Scent is negligible. A green whisper, a hint of pepper. This isn’t an oversight. It’s a manifesto. Black-Eyed Susans reject olfactory pageantry. They’re here for your eyes, your Instagram grid, your retinas’ undivided awe. Let gardenias handle perfume. Black-Eyed Susans deal in chromatic jihad.
They’re egalitarian propagandists. Pair them with peonies, and the peonies look overcooked, their ruffles suddenly gauche. Pair them with Queen Anne’s Lace, and the lace becomes a cloud tethered by brass knuckles. Leave them solo in a pickle jar, and they radiate a kind of joy that doesn’t need permission.
Symbolism clings to them like burrs. Pioneers considered them weeds ... poets mistook them for muses ... kids still pluck them from highwaysides, roots trailing dirt like a fugitive’s last tie to earth. None of that matters. What matters is how they crack a sterile room open, their yellow a crowbar prying complacency from the air.

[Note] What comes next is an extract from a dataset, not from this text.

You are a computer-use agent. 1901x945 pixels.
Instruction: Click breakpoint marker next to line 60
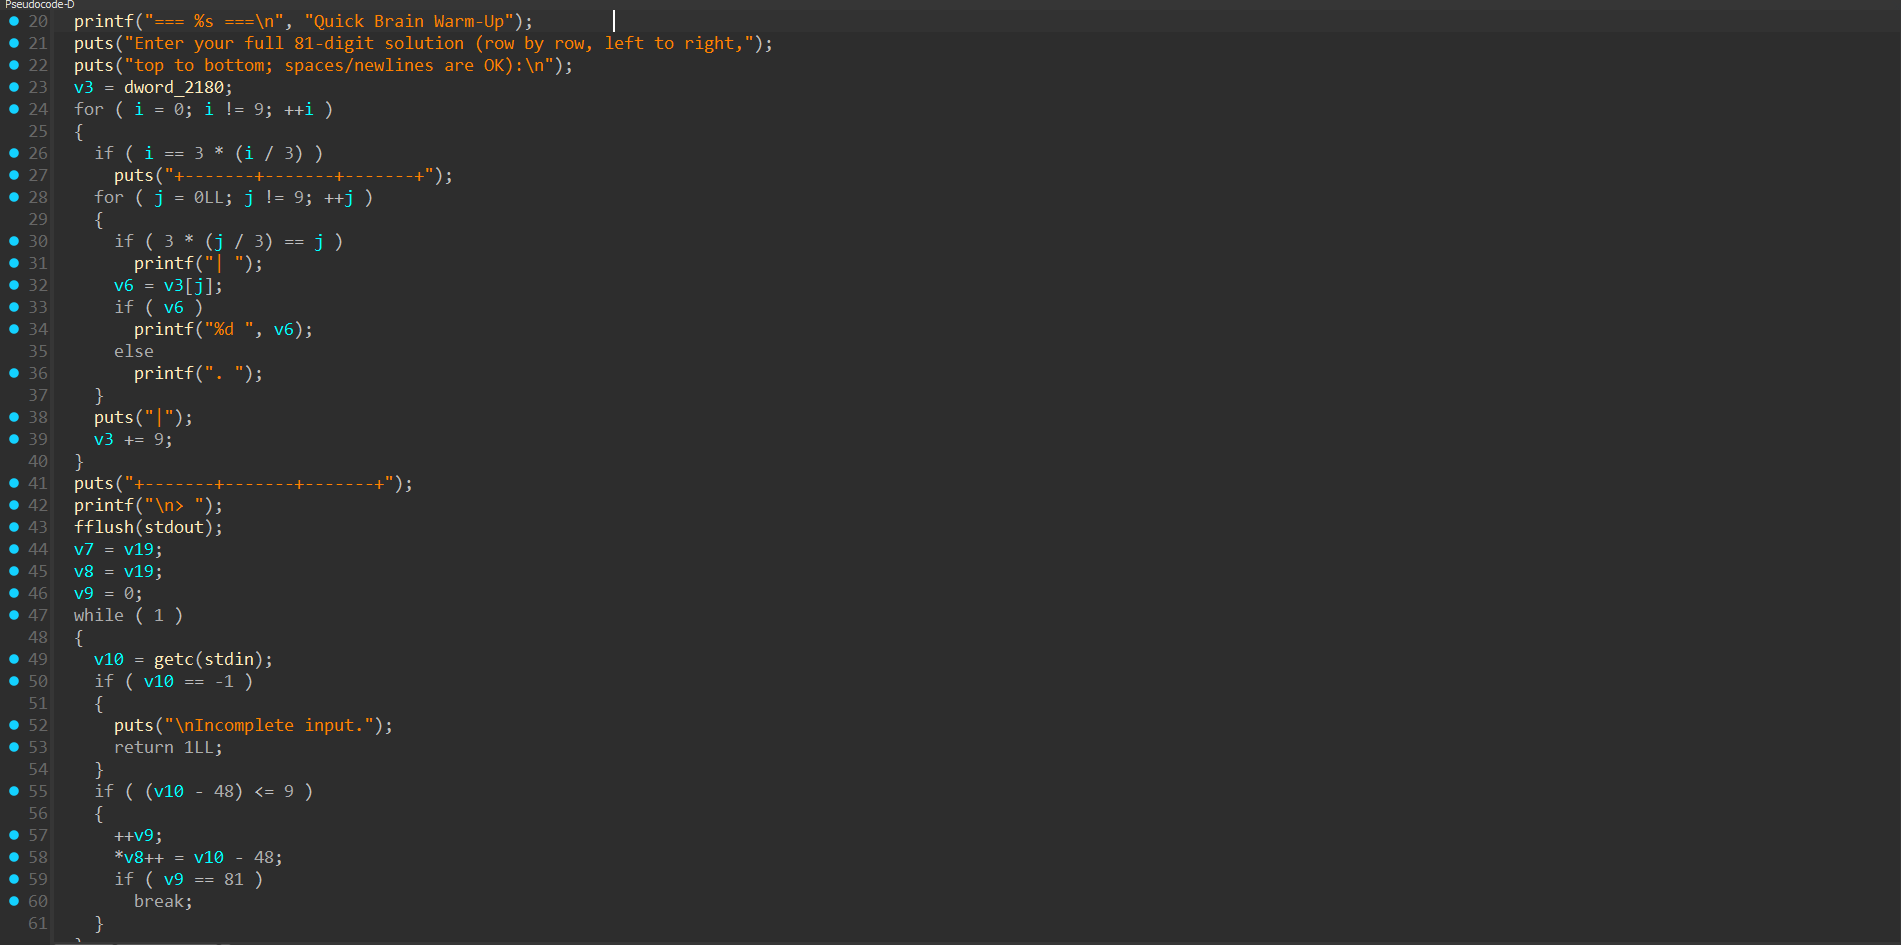point(14,901)
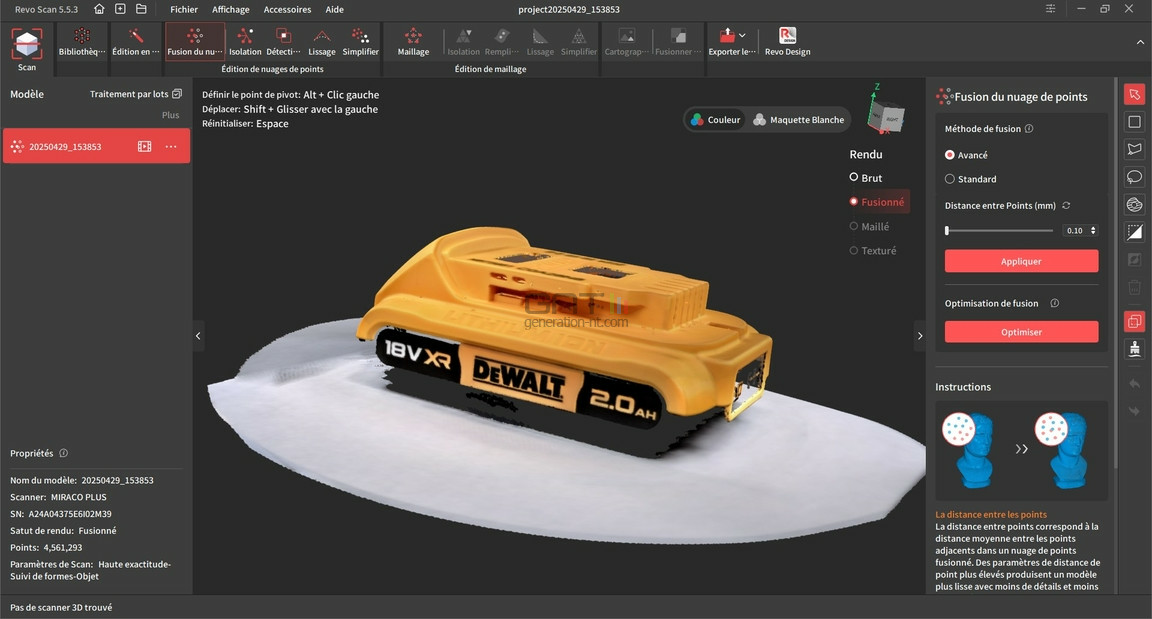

When they fade, they do it without apology. Petals crisp into parchment, brown centers hardening into fossils, stems bowing like retired boxers. But even then, they’re photogenic. Leave them be. A dried Black-Eyed Susan in a November window isn’t a relic. It’s a promise. A rumor that next summer, they’ll return, louder, bolder, ready to riot all over again.
You could dismiss them as weeds. Roadside riffraff. But that’s like calling a thunderstorm “just weather.” Black-Eyed Susans aren’t flowers. They’re arguments. Proof that sometimes, the most extraordinary beauty ... wears dirt like a crown.